Quando Ricardo não inventa a tendência é a coisa caminhar



Longe de mim colocar no técnico Ricardo Gomes a responsabilidade pela fraca campanha do time do Botafogo no Campeonato Brasileiro. Porém, os que me acompanham neste espaço sabem que nos últimos jogos tenho criticado algumas escolhas do comandante, como o argentino Gervásio Núñez e o atacante Anderson Aquino. Contra o Internacional, porém, quando vi a escalação passei a acreditar que seria possível um bom jogo do Glorioso no Beira-Rio.

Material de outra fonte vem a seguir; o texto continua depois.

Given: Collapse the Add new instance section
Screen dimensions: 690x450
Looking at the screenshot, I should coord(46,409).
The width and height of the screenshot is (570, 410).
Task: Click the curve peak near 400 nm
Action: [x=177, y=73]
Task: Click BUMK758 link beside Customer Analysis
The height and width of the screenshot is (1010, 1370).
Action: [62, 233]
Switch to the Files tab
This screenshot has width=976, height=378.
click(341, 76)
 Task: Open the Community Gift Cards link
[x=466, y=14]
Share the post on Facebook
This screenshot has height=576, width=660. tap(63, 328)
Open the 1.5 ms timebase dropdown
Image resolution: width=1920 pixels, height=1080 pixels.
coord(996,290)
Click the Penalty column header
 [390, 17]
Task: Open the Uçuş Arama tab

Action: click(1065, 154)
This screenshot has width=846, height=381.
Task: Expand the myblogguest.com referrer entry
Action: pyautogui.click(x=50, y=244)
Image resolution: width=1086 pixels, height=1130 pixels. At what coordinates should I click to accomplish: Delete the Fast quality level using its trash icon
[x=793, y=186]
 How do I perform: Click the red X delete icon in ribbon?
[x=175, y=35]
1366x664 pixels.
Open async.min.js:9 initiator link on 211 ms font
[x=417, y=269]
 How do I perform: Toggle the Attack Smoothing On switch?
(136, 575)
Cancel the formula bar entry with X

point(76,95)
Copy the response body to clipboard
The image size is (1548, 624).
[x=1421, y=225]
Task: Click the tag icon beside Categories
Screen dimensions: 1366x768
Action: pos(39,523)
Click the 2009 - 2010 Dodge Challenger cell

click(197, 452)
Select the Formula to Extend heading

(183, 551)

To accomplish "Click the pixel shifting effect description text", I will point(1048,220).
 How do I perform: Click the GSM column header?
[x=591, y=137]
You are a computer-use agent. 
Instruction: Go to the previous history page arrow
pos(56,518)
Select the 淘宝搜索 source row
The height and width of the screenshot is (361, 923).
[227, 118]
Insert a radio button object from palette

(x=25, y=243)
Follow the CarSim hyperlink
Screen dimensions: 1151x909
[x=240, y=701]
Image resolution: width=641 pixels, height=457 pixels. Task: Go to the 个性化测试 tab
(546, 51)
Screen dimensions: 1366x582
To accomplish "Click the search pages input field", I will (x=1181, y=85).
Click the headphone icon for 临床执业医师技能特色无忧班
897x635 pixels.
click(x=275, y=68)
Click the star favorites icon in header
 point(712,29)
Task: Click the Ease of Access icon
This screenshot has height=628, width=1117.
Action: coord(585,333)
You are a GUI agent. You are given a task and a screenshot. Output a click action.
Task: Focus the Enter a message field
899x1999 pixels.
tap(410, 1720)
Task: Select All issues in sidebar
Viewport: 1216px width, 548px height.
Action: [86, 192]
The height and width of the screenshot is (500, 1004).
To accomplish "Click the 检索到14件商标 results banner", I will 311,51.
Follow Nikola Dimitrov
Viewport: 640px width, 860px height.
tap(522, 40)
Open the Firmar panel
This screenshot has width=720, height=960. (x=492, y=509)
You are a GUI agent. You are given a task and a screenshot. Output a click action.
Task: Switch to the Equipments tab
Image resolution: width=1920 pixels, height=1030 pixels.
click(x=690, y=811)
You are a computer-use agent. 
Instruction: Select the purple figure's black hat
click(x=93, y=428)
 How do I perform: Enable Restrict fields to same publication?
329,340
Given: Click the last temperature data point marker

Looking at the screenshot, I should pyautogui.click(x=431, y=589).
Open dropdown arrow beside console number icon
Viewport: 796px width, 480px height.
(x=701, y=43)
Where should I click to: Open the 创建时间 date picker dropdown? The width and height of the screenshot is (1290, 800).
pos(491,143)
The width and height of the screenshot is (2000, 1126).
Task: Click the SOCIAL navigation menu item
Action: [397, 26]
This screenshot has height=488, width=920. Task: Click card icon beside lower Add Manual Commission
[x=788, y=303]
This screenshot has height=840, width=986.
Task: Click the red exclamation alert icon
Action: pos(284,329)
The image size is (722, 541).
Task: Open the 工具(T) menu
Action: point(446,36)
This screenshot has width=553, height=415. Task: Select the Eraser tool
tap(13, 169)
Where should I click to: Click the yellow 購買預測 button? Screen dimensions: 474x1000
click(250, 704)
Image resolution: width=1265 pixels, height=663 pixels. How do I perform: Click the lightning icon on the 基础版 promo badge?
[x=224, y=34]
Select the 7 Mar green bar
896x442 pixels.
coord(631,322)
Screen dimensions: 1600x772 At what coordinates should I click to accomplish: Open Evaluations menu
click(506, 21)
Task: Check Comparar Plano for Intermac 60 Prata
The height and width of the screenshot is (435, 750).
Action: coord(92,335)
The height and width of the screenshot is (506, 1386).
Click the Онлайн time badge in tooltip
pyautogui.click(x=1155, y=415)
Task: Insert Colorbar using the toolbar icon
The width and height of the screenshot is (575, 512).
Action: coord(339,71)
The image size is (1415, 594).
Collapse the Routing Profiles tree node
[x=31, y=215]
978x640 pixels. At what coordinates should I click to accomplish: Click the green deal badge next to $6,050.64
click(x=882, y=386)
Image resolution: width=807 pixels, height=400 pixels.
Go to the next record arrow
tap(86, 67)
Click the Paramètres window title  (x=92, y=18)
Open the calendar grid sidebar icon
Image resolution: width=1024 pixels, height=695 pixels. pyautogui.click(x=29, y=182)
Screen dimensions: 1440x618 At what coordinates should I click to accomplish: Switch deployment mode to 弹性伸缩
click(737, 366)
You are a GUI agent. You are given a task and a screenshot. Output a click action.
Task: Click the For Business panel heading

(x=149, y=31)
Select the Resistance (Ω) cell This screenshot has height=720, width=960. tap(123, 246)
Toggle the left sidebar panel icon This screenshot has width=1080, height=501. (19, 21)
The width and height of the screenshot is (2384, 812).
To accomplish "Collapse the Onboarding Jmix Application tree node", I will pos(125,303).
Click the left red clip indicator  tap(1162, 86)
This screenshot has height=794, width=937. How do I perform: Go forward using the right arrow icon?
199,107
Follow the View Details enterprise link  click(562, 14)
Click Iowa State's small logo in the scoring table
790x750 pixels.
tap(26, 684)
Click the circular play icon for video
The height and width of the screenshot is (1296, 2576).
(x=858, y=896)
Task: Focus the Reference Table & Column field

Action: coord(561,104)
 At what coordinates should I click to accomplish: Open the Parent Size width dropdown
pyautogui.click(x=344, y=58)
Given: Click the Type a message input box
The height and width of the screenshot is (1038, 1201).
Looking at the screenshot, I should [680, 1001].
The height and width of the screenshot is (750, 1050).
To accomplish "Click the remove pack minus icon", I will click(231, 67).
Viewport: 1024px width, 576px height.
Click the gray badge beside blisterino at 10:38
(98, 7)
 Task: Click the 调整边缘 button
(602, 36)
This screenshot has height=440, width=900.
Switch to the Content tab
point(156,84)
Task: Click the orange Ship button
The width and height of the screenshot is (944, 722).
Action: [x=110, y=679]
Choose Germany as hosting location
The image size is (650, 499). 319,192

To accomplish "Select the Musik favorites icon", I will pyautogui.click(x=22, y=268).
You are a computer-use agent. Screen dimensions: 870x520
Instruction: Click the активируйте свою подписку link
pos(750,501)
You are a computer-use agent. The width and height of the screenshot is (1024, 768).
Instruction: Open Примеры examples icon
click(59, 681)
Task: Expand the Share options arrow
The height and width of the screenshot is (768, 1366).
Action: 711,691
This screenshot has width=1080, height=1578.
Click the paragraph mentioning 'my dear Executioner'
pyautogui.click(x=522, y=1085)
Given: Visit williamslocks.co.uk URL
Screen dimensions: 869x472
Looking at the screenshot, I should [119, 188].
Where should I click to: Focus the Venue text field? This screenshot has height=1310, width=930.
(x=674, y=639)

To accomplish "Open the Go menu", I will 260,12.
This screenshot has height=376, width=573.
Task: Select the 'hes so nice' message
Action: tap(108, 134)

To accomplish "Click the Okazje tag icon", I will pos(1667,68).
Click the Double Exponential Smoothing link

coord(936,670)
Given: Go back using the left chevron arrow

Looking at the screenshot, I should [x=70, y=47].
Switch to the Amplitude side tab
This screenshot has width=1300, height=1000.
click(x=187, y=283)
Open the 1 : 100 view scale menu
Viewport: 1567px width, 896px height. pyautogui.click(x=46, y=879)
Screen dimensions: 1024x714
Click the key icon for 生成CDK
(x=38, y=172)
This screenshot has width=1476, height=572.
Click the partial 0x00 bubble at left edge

Sem Sassá, lesionado, Neilton e Ribamar são mesmo os mais indicados para formarem o ataque. Camilo tinha que ser usado, e correspondeu. O treinador ainda deu uma oportunidade ao talento de Fernandes, não o escalando como volante e lhe dando a oportunidade de ajudar na criação. As escolhas de Ricardo pesaram para o resultado.

O que se viu foi um Botafogo leve em campo, deslizando em contra-ataques. O resultado final poderia ter sido o de um placar bem mais dilatado se o Alvinegro não tivesse repetido a sina de perder gols. Dessa vez eles não fizeram falta.

A boa atuação no Sul e a estreia de Camilo, aliadas ao fato de que Rodrigo Pimpão passa a ficar à disposição, deixam o Botafogo mais animado para os próximos jogos. Resta agora entender os motivos que levam Airton, outra peça importante, não conseguir completar um jogo. No mais, é aguardar que outras figuras importantes como Jefferson, Leandrinho, Joel Carli, Emerson Santos e Sassá se recuperem, além de ver se o tal Canales é tudo o que se espera dele mesmo. O Botafogo pode ter um fim de ano muito mais tranquilo do que muitos projetam. É só não regredir.